Alguém realmente acredita que o real desemprego na França e em Portugal
é a metade do espanhol? A impressão que tenho
é que a Espanha é o único país que de fato adota uma metodologia mais rigorosa.
Indo para os finalmentes
Felizmente,
o IBGE disponibiliza em seu site todos os dados coletados desde março de 2002,
possibilitando que uma pessoa mais interessada em fatos e menos em ideologias
possa analisar um pouco melhor a realidade do país. A tabela divulgada para o mês de outubro está
aqui. Veja lá todas as categorias que mencionei
acima: Pessoas Desalentadas, Pessoas Subocupadas por Insuficiência de Horas
Trabalhadas, Pessoas Ocupadas com Rendimento/Hora menor que o Salário Mínimo/Hora,
Pessoas Marginalmente Ligadas à PEA (População Economicamente Ativa).
Em
termos práticos, na atual metodologia, se um gerente de banco é demitido e
passa a fazer malabarismo no semáforo, a taxa de desemprego não se altera. Se um desempregado lava o carro do vizinho em
troca de um favor, a taxa de desemprego cai.
O
leitor interessado pode baixar aqui
uma enorme planilha de Excel com os valores de todas essas variáveis coletadas
desde março de 2002. Eu fiz isso e
calculei uma taxa de desemprego mais realista.
Coletei
os seguintes dados:
1)
pessoas desocupadas;
2)
trabalhadores não remunerados;
3)
pessoas com rendimento/hora menor que o salário mínimo/hora (aquele sujeito que
faz vários bicos, mas cujo rendimento mensal é menor que o salário mínimo);
4)
pessoas marginalmente ligadas à PEA (pessoas que não estavam trabalhando na
semana da pesquisa mas que trabalharam em algum momento dos 358 dias anteriores
à pesquisa e que estavam dispostas a trabalhar); e
5)
pessoas desalentadas.
De
canja para o governo, deixei de fora as pessoas subocupadas, pois uma pessoa
que trabalha regularmente um determinado número de horas por semana não está
tecnicamente desempregada.
Somei
estes cinco itens e dividi pela soma entre população economicamente ativa, pessoas marginalmente ligadas à PEA e pessoas desalentadas. (Estas duas últimas também não entram no denominador do cálculo do IBGE porque não são consideradas economicamente ativas pelo IBGE, o que é um despropósito.)
Logo,
a real taxa de desemprego brasileiro é essa abaixo:

Portanto,
a real taxa de desemprego no Brasil em outubro foi de 20,8%. Nada surpreendente quando levamos em conta nossa legislação trabalhista e tributária. Encargos sociais e trabalhistas onerosos em conjunto com uma paquidérmica carga tributária sobre as empresas não poderiam permitir outro resultado senão esse. Um quinto da população sem emprego fixo após três anos de economia "pujante", segundo o animador de circo que habita o Ministério da Fazenda.
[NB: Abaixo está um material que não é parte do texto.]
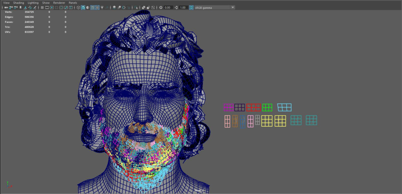Click the gamma value field 1.00
This screenshot has height=194, width=402.
pyautogui.click(x=183, y=7)
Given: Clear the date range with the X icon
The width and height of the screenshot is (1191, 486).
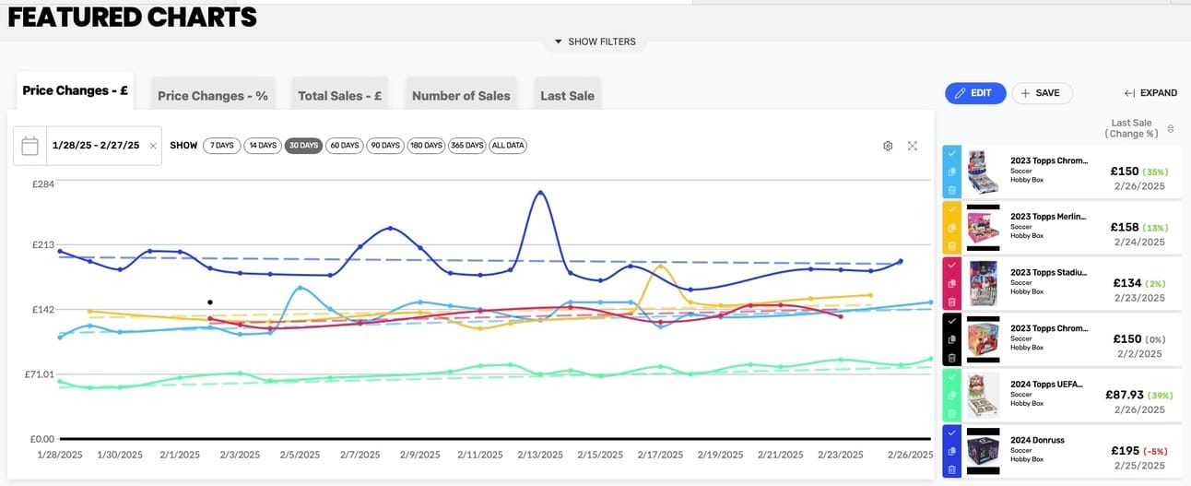Looking at the screenshot, I should tap(153, 146).
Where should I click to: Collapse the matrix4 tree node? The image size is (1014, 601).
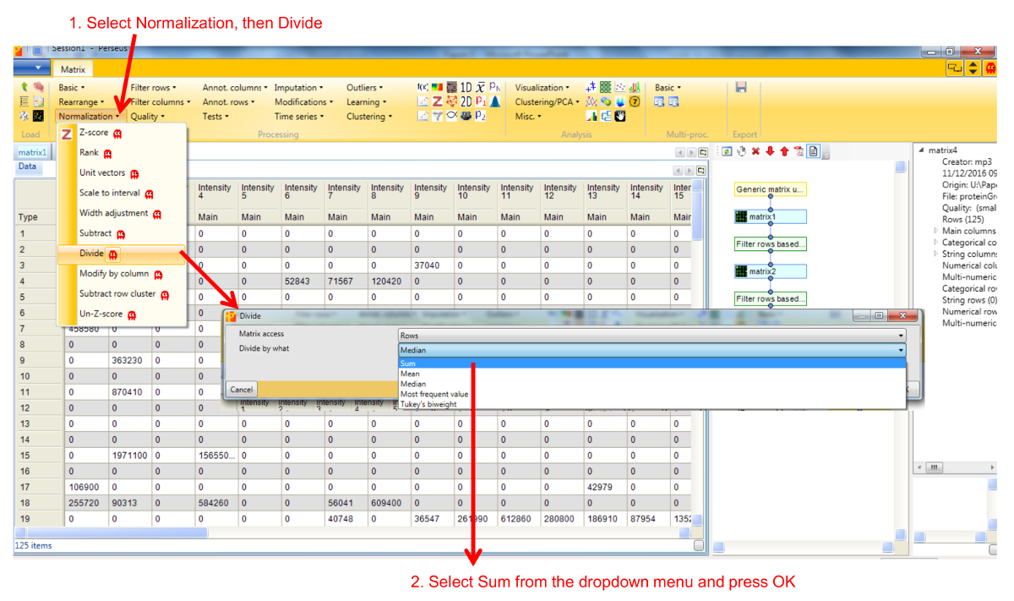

Observe o efeito da expansão artificial do crédito criada pelo Banco Central em conjunto
com o sistema bancário de reservas fracionárias a partir de meados de
2009. Sem que nenhuma alteração na
estrutura da economia brasileira houvesse sido feita, a taxa de desemprego caiu
para o historicamente baixo nível de 20%.
Por isso ela é insustentável: ela é totalmente guiada pela expansão do
crédito, um mecanismo de
curto prazo.
A
economia, como foi previsto neste site ainda no segundo semestre do ano passado, já está parada. O desemprego, como em todos os outros países,
tende a ser a última variável a ser afetada.